:: Task description ::
Would you please retype the records that follow, word for word?

:: Dataset entries ::
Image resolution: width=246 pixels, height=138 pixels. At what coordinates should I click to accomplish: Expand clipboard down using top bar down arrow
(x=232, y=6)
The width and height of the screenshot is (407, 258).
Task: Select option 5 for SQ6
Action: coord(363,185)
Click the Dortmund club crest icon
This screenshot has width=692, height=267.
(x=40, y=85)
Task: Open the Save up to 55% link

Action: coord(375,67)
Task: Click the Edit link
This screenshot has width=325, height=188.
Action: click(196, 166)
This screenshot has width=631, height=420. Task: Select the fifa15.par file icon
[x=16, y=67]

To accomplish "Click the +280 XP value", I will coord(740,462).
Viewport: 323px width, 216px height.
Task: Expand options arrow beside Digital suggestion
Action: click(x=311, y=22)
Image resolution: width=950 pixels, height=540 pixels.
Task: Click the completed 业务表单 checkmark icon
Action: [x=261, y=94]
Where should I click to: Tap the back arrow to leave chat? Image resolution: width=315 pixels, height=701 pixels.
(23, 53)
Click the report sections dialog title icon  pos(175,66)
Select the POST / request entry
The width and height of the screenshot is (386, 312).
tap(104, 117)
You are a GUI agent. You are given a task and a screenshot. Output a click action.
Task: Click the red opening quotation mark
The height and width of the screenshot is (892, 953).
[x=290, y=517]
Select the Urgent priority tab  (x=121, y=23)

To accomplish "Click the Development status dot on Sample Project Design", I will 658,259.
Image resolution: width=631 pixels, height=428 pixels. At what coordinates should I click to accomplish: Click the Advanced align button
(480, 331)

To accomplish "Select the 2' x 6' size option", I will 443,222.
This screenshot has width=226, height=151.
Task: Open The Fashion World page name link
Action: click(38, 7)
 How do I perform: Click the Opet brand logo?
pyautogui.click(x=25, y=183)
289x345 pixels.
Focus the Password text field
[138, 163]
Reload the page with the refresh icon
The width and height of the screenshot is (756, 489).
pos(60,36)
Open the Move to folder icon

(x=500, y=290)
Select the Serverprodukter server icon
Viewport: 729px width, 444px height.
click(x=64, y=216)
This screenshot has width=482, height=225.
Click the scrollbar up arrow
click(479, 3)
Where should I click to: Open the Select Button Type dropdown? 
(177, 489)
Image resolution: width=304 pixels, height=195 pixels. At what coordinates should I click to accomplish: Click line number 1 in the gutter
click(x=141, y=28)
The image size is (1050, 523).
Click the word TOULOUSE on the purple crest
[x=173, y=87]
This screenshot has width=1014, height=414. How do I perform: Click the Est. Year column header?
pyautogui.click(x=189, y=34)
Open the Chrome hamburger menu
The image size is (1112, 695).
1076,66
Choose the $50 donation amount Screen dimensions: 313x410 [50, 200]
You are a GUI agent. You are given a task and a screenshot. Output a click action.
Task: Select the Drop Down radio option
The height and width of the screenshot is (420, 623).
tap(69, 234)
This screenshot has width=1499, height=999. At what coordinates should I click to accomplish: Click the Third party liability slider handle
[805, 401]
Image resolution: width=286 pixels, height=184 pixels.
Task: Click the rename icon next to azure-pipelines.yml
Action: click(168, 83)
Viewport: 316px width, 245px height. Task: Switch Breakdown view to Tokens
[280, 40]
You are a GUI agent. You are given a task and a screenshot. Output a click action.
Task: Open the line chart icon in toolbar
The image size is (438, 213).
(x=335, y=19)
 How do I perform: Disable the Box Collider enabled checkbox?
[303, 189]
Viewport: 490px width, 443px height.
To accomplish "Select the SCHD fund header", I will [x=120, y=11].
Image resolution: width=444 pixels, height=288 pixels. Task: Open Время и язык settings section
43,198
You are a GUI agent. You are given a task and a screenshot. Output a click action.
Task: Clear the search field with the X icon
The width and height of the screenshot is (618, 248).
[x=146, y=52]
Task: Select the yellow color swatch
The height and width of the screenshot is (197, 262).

:: Answer box ::
Image resolution: width=246 pixels, height=138 pixels. At what coordinates should I click to accomplish: Expand clipboard down using top bar down arrow
(x=232, y=6)
The width and height of the screenshot is (407, 258).
Task: Select option 5 for SQ6
Action: coord(363,185)
Click the Dortmund club crest icon
This screenshot has width=692, height=267.
(x=40, y=85)
Task: Open the Save up to 55% link

Action: coord(375,67)
Task: Click the Edit link
This screenshot has width=325, height=188.
Action: click(196, 166)
This screenshot has width=631, height=420. Task: Select the fifa15.par file icon
[x=16, y=67]

To accomplish "Click the +280 XP value", I will coord(740,462).
Viewport: 323px width, 216px height.
Task: Expand options arrow beside Digital suggestion
Action: click(x=311, y=22)
Image resolution: width=950 pixels, height=540 pixels.
Task: Click the completed 业务表单 checkmark icon
Action: [x=261, y=94]
Where should I click to: Tap the back arrow to leave chat? Image resolution: width=315 pixels, height=701 pixels.
(23, 53)
Click the report sections dialog title icon  pos(175,66)
Select the POST / request entry
The width and height of the screenshot is (386, 312).
tap(104, 117)
You are a GUI agent. You are given a task and a screenshot. Output a click action.
Task: Click the red opening quotation mark
The height and width of the screenshot is (892, 953).
[x=290, y=517]
Select the Urgent priority tab  (x=121, y=23)

To accomplish "Click the Development status dot on Sample Project Design", I will 658,259.
Image resolution: width=631 pixels, height=428 pixels. At what coordinates should I click to accomplish: Click the Advanced align button
(480, 331)

To accomplish "Select the 2' x 6' size option", I will 443,222.
This screenshot has width=226, height=151.
Task: Open The Fashion World page name link
Action: click(38, 7)
 How do I perform: Click the Opet brand logo?
pyautogui.click(x=25, y=183)
289x345 pixels.
Focus the Password text field
[138, 163]
Reload the page with the refresh icon
The width and height of the screenshot is (756, 489).
pos(60,36)
Open the Move to folder icon

(x=500, y=290)
Select the Serverprodukter server icon
Viewport: 729px width, 444px height.
click(x=64, y=216)
This screenshot has width=482, height=225.
Click the scrollbar up arrow
click(479, 3)
Where should I click to: Open the Select Button Type dropdown? 
(177, 489)
Image resolution: width=304 pixels, height=195 pixels. At what coordinates should I click to accomplish: Click line number 1 in the gutter
click(x=141, y=28)
The image size is (1050, 523).
Click the word TOULOUSE on the purple crest
[x=173, y=87]
This screenshot has width=1014, height=414. How do I perform: Click the Est. Year column header?
pyautogui.click(x=189, y=34)
Open the Chrome hamburger menu
The image size is (1112, 695).
1076,66
Choose the $50 donation amount Screen dimensions: 313x410 [50, 200]
You are a GUI agent. You are given a task and a screenshot. Output a click action.
Task: Select the Drop Down radio option
The height and width of the screenshot is (420, 623).
tap(69, 234)
This screenshot has width=1499, height=999. At what coordinates should I click to accomplish: Click the Third party liability slider handle
[805, 401]
Image resolution: width=286 pixels, height=184 pixels.
Task: Click the rename icon next to azure-pipelines.yml
Action: click(168, 83)
Viewport: 316px width, 245px height. Task: Switch Breakdown view to Tokens
[280, 40]
You are a GUI agent. You are given a task and a screenshot. Output a click action.
Task: Open the line chart icon in toolbar
The image size is (438, 213).
(x=335, y=19)
 How do I perform: Disable the Box Collider enabled checkbox?
[303, 189]
Viewport: 490px width, 443px height.
To accomplish "Select the SCHD fund header", I will [x=120, y=11].
Image resolution: width=444 pixels, height=288 pixels. Task: Open Время и язык settings section
43,198
You are a GUI agent. You are given a task and a screenshot. Output a click action.
Task: Clear the search field with the X icon
The width and height of the screenshot is (618, 248).
[x=146, y=52]
Task: Select the yellow color swatch
The height and width of the screenshot is (197, 262).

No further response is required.